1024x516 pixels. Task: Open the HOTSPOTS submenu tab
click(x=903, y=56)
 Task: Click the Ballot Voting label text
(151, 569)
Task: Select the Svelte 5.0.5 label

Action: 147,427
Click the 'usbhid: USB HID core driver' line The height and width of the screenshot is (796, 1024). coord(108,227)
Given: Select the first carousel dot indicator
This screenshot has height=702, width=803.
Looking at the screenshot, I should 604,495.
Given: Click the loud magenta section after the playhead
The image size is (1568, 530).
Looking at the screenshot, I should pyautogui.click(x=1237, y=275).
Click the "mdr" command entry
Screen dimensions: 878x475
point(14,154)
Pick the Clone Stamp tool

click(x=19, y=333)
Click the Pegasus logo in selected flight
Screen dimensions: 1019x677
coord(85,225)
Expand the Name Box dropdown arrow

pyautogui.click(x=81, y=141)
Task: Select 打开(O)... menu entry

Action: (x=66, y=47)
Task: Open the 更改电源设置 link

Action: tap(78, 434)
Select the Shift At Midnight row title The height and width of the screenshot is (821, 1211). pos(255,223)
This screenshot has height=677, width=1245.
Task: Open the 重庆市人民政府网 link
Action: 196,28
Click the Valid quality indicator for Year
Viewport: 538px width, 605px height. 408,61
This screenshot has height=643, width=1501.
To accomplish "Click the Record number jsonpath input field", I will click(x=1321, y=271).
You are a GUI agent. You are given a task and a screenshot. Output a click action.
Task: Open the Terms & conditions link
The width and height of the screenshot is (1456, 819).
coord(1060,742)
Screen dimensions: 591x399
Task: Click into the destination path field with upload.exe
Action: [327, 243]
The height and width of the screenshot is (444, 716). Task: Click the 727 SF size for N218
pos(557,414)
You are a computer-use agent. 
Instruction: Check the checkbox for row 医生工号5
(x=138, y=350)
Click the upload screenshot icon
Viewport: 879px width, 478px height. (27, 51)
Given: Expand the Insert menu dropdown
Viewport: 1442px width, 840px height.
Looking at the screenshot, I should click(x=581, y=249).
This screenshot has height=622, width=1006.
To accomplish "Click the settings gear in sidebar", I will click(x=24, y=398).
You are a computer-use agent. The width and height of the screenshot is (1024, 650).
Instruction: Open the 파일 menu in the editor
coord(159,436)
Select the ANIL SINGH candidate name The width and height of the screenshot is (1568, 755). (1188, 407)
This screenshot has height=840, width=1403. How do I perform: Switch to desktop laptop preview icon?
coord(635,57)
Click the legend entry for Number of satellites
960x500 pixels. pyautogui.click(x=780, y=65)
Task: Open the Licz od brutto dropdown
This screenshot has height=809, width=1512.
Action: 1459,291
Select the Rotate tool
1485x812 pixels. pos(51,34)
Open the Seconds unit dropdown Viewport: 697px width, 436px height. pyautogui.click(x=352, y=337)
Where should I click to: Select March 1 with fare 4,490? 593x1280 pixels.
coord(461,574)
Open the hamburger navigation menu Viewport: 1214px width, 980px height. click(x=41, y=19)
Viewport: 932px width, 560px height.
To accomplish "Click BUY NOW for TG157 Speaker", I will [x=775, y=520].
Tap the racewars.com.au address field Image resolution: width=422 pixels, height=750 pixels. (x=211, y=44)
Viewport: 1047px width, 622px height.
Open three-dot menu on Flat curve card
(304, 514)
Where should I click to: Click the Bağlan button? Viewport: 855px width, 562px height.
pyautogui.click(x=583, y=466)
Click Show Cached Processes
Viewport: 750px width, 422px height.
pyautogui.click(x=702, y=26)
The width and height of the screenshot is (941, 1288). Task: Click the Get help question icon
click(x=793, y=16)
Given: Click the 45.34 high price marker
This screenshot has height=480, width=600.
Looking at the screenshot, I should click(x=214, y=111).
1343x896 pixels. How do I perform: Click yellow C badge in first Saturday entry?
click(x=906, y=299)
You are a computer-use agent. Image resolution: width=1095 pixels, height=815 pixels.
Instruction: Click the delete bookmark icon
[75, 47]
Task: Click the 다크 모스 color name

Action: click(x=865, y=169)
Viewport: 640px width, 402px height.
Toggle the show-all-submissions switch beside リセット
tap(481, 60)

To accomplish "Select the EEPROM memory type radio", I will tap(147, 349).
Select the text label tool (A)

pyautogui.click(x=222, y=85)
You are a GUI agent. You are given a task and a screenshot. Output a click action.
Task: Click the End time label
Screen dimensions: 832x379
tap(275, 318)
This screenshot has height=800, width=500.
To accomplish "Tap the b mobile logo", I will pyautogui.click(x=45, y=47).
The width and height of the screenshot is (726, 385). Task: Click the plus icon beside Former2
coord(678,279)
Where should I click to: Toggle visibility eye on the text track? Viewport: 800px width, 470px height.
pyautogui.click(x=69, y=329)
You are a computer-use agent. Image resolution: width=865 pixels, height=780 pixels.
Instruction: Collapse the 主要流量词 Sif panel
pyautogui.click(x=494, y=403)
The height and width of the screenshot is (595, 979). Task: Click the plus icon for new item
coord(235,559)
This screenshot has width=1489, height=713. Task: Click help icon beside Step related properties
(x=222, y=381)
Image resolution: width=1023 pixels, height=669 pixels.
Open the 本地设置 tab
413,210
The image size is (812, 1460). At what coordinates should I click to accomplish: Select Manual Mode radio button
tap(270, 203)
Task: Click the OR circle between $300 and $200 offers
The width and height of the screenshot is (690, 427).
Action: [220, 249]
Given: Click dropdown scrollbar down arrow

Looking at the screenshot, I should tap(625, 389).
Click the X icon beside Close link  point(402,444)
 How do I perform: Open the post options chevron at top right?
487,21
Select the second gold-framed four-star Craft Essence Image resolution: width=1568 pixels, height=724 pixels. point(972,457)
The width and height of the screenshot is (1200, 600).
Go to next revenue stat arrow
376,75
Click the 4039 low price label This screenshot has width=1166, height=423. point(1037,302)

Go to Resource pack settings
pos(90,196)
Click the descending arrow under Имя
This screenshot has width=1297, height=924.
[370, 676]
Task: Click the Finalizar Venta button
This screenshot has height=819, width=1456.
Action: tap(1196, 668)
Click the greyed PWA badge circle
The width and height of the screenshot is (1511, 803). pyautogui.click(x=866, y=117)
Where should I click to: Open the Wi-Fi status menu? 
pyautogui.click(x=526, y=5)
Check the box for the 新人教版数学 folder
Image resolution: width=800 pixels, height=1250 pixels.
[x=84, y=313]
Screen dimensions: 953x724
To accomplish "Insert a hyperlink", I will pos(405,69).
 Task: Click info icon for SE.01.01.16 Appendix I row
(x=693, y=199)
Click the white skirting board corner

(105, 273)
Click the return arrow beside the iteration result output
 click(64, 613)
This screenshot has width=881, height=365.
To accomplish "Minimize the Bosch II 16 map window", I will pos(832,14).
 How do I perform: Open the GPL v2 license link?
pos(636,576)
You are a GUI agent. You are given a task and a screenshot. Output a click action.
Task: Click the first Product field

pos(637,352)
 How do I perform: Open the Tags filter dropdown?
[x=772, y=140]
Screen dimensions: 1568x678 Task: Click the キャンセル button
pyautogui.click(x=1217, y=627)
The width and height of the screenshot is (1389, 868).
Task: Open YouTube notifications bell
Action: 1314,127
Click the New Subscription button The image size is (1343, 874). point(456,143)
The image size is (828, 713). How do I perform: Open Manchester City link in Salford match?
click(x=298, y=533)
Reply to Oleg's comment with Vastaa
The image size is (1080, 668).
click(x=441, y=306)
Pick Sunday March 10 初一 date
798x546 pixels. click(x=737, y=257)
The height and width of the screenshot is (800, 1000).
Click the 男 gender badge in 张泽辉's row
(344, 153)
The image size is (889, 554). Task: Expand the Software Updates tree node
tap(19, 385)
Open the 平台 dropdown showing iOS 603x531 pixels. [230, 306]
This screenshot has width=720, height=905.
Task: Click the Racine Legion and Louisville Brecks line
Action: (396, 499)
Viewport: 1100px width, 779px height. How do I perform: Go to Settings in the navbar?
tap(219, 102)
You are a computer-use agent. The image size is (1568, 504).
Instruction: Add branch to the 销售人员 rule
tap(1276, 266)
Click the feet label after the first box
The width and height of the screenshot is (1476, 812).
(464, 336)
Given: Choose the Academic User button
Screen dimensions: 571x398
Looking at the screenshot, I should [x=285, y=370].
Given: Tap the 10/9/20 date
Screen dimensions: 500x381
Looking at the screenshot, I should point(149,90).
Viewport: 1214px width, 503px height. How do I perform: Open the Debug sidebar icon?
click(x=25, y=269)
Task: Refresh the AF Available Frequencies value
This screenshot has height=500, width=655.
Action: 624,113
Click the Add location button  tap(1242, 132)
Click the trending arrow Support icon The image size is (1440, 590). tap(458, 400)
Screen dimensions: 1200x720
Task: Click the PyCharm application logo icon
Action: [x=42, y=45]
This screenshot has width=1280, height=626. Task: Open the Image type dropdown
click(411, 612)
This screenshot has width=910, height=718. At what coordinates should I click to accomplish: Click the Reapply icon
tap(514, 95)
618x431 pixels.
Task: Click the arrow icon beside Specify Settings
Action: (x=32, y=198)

-----

▸ DIRECTIONS FOR THIS TASK
All lines from the start of the entries through the line where "Given: Select the" sits should be duplicated exactly, with nothing else in the output.

▸ SOLUTION TO THIS EXERCISE
1024x516 pixels. Task: Open the HOTSPOTS submenu tab
click(x=903, y=56)
 Task: Click the Ballot Voting label text
(151, 569)
Task: Select the Svelte 5.0.5 label

Action: 147,427
Click the 'usbhid: USB HID core driver' line The height and width of the screenshot is (796, 1024). coord(108,227)
Given: Select the first carousel dot indicator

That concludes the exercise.